Para empezar decide escribir sus pensamientos en una libreta como si de una jovencita se tratase para poner un poco de orden a su cabeza. Es curioso que decida escribir a mano porque a máquina le parece trabajo y, a riesgo de parecer demodé, estoy totalmente de acuerdo con Don. Más allá de la consabida lista de cosas que le gustaría hacer antes de morir con ítems como escalar el Kilimanjaro o ir a cualquier parte de África, lo más importante es que es consciente de que debe encontrar el modo de controlar cómo se siente y reinventarse (otra vez).
Lo del alcohol por ahora lo lleva sorprendentemente bien, teniendo en cuenta que en la agencia todas las reuniones se riegan con alguna bebida espirituosa, sustituyéndolo por la natación, el café o (para desgracia para Ray Charles la señora Blankenship) los cigarrillos. Por cierto, al principio del episodio escuchamos una radio en la que suena Satisfaction de The Rolling Stones y, a parte de la rápida asociación con el permanente estado de insatisfacción de Don ¿no os chocó? La verdad es que me costó reaccionar porque pensé que era anacronismo pero resulta que esa canción pertenece al álbum Out of Our Heads que se publicó en verano de 1965.
Pero volviendo al episodio, esta semana las mujeres han sido las protagonistas. Joan desde que está en la nueva oficina ha tenido que estar más pendiente de las niñerías de los creativos que de las secretarias. En más de una ocasión hemos visto como les tenía que llamar la atención por hacer demasiado jaleo o por dejarlo todo manga por hombro, así que para ellos no es más que una madre que estropea la diversión.

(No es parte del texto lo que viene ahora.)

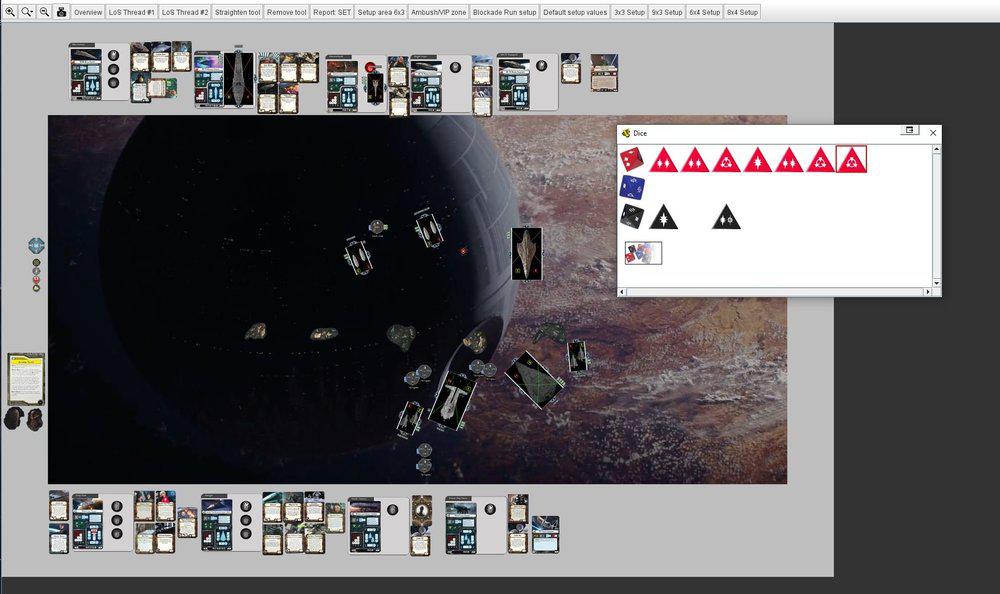1000x594 pixels.
Task: Click the camera snapshot icon in toolbar
Action: (62, 12)
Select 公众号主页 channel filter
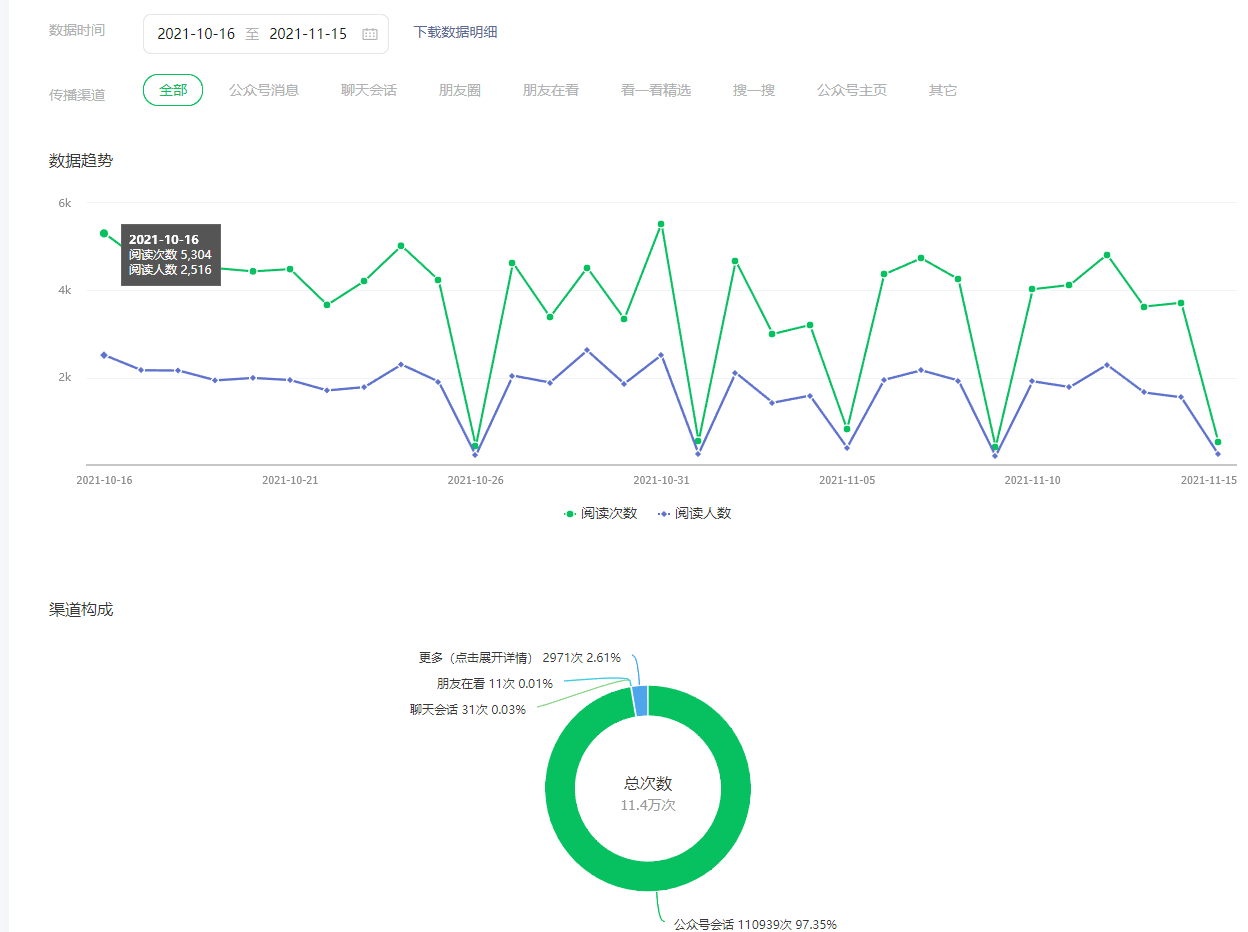Image resolution: width=1248 pixels, height=932 pixels. coord(852,90)
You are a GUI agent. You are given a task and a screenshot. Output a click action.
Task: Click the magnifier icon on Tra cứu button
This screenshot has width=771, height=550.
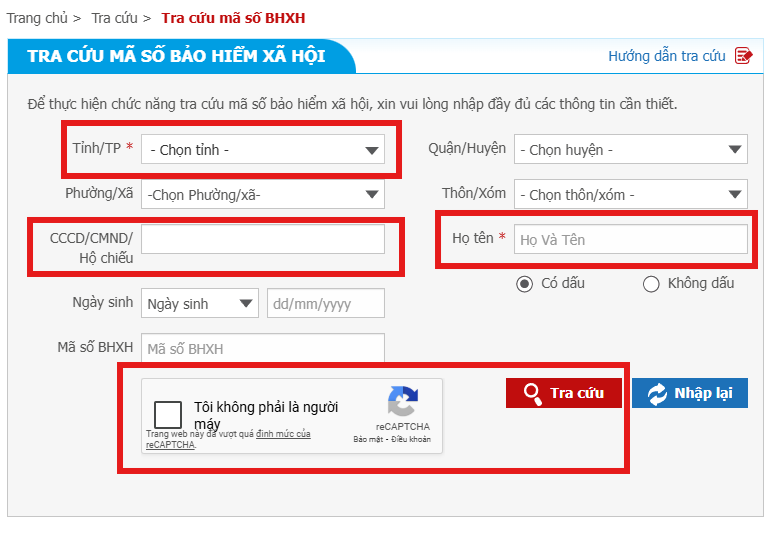pyautogui.click(x=533, y=393)
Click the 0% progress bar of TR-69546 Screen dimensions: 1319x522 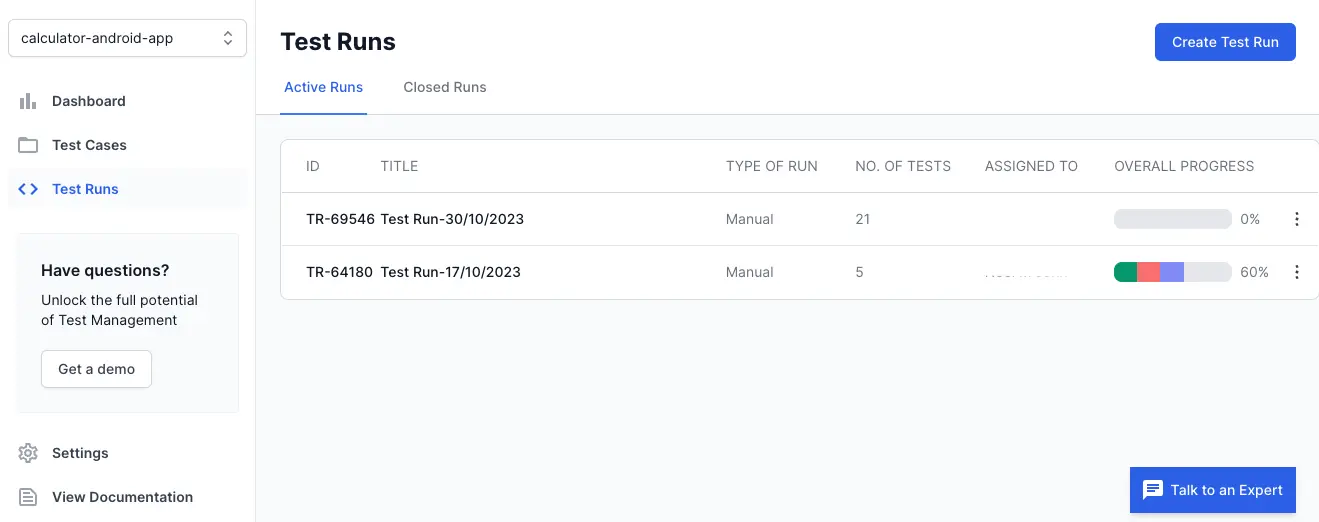pyautogui.click(x=1172, y=219)
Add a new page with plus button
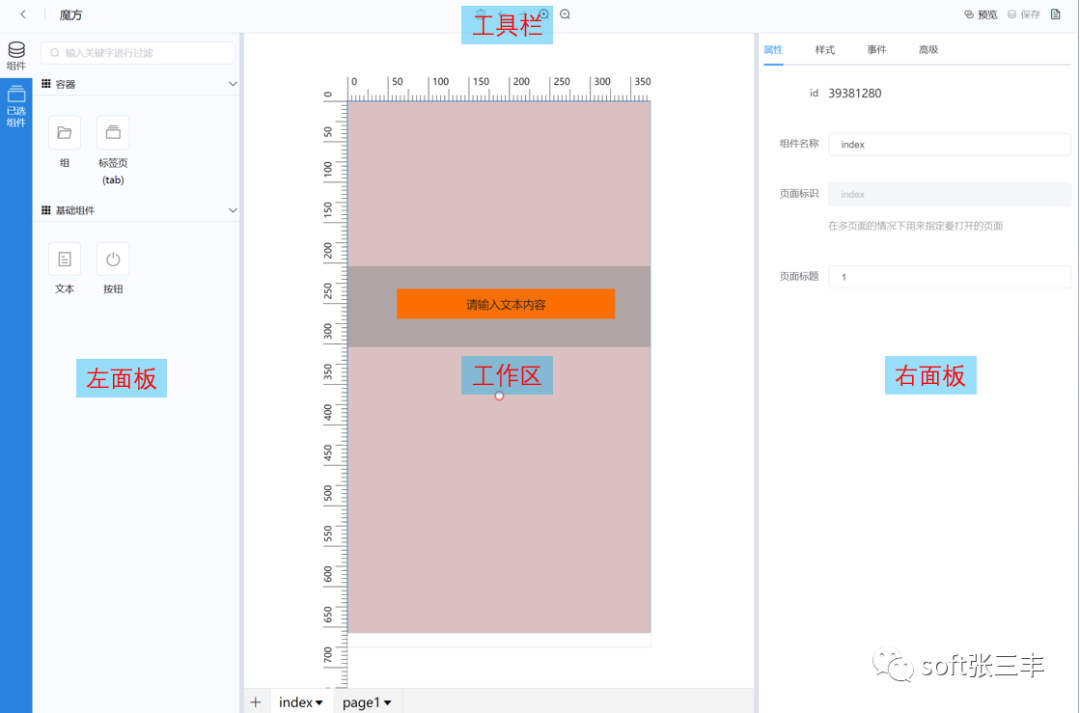Screen dimensions: 1080x713 (x=255, y=702)
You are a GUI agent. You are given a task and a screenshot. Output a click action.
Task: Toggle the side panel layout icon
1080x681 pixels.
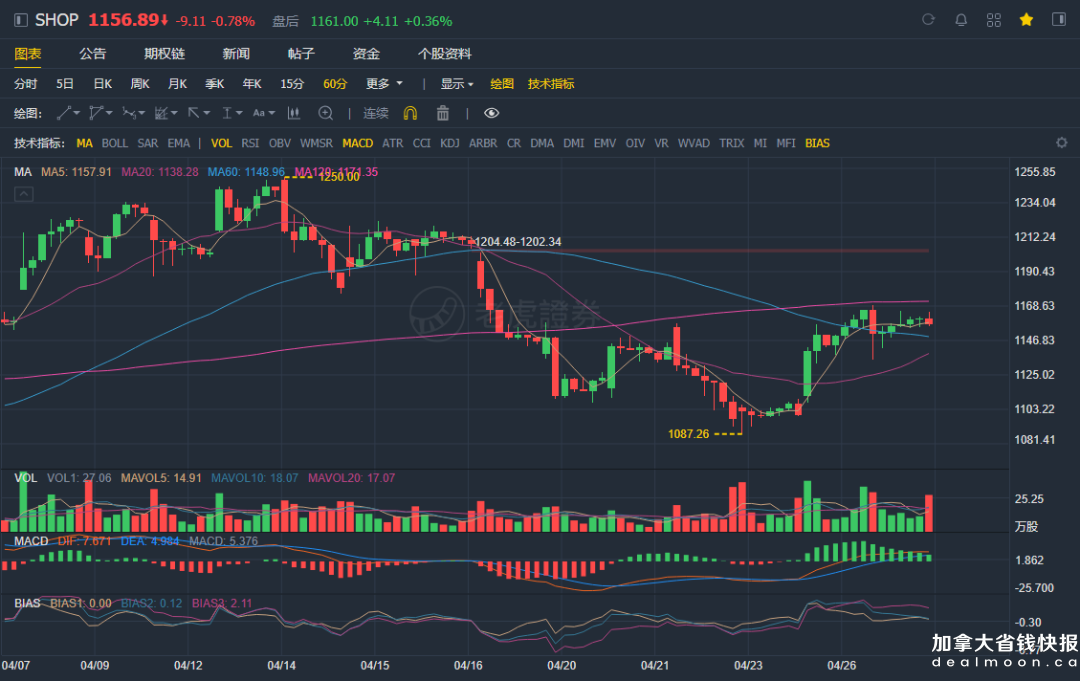pos(1058,20)
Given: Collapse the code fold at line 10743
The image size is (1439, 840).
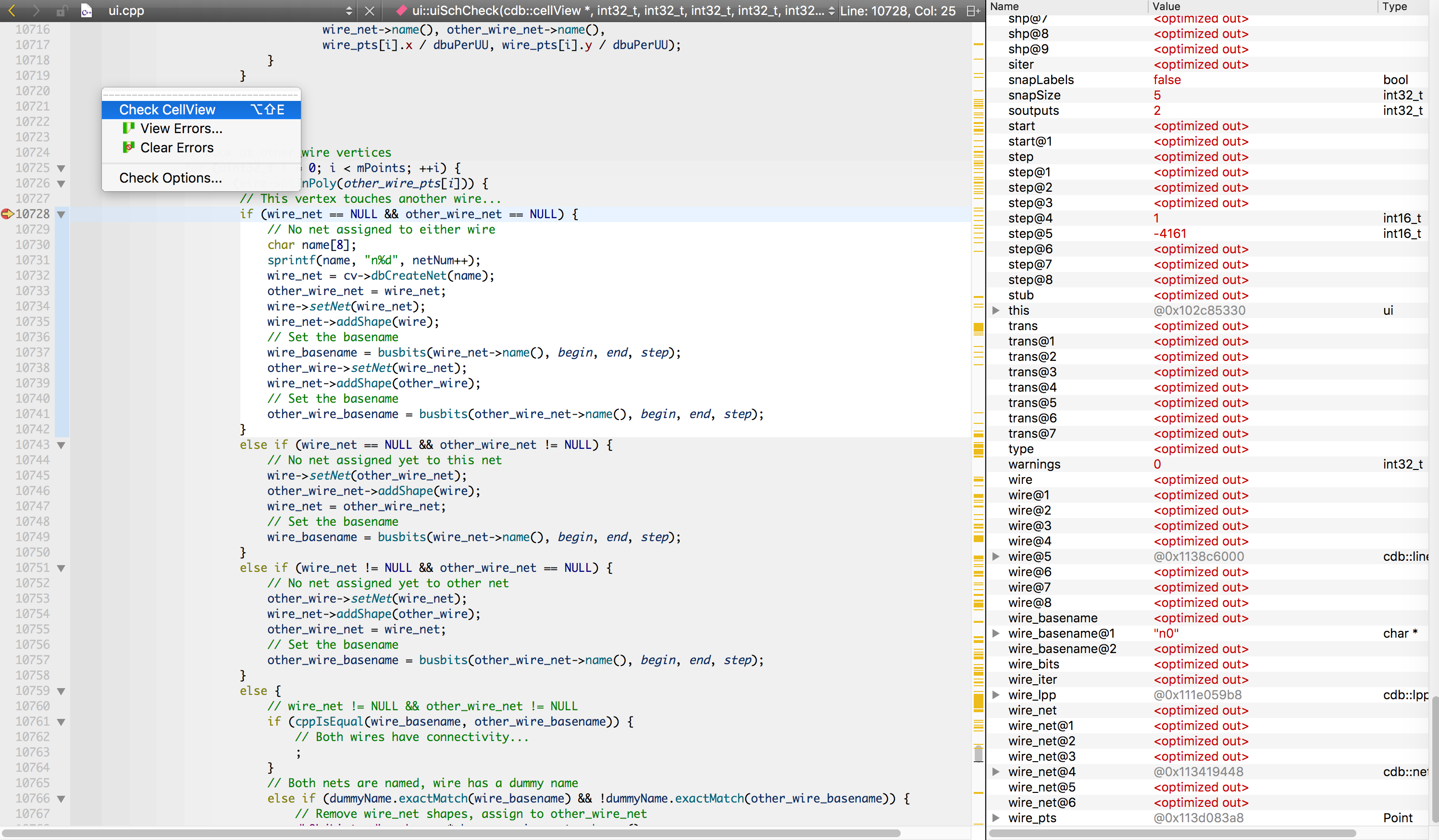Looking at the screenshot, I should pos(61,445).
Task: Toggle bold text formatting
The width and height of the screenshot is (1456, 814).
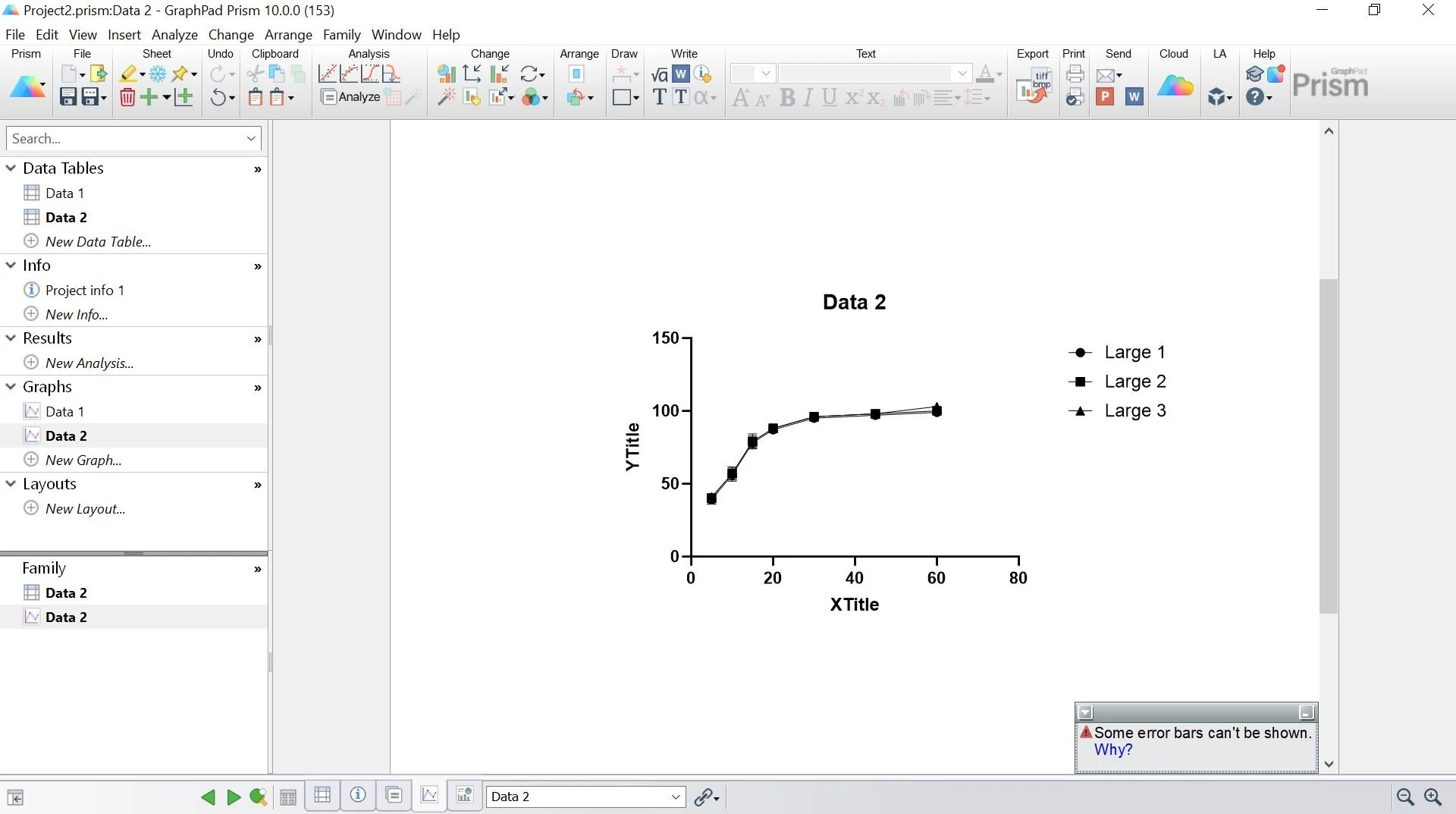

Pero todo tiene un límite y Joey lo rebasa con creces con un comentario que no tiene calificativo y que en condiciones normales le abría costado el puesto, pero la discreta Joan, en lugar de montar un escándalo decide elevar su queja a Don y que él decida. El problema es que Joey cree que ha salido impune de todo y hace un dibujo obsceno que acaba convirtiéndose es la gota que colma el vaso. Finalmente consigue sacar de sus casillas a Joan que le suelta uno de los comentarios más hirientes que he escuchado: “I can’t wait until next year when all of you are in Vietnam…Remember, you’re not dying for me, because I never liked you” Y es que la pobre Joan ya tiene suficiente con lo que tiene en casa.
Cuando parecía que todo estaba solucionado, Peggy, que también se siente ofendida por el dibujo, va a quejarse a Don pero éste le dice que sea ella la que coja la iniciativa y despida a Joey porque si lo hace él pensarán que es su marioneta. Finalmente Peggy intenta poner un poco de paz obligándole a disculparse pero la arrogancia de Joey le lleva a despedirle. Al encontrase con Joan, Peggy espera que le dé las gracias pero más bien se encuentra con todo lo contrario. Para Joan el gesto de Peggy solo hace que confirmar lo que piensan de ellas los hombres, que la una es una secretaria insignificante y la otra una bruja sin sentido del humor. Y es que Joan es de las que opina que se matan más moscas con miel que con hiel.
Y eso me lleva a otra de las mujeres de la agencia, Faye, con la que Don tiene por fin su primer acercamiento real. Ya sabéis que desde el principio he opinado que tenía que dejarse de tantas dulces Bethanys y que debía concentrarse en conquistar a la doctora. Y con tan sólo una cena consigue convencer a Don de que luche por lo que quiere, que en este caso es ir al cumpleaños del pobre Gene (según sus palabras concebido en un momento de desesperación y nació en medio del desastre) y por ende, recuperar su status de padre.

Y con esto finalmente llegamos a la última de las mujeres, Betty, a la que la simple visión de Don pone de los nervios porque, en el fondo, no es capaz de sacárselo de la cabeza. Lo tiene todo pero sigue insatisfecha porque como escribe Don en su libreta we’re ruined because we get these things, and wish for what we had, y esto es aplicable a muchos de los personajes de la serie, permanentemente insatisfechos y nostálgicos de lo que tenían.
Todavía está por ver si Don consigue lo que quiere con amabilidad siguiendo el consejo de Faye pero, si yo fuera el Henry Francis estaría muy preocupado porque Don Draper vuelve a competir.
Lo estaba esperando, excelente como siempre, GRACIAS Célia!!!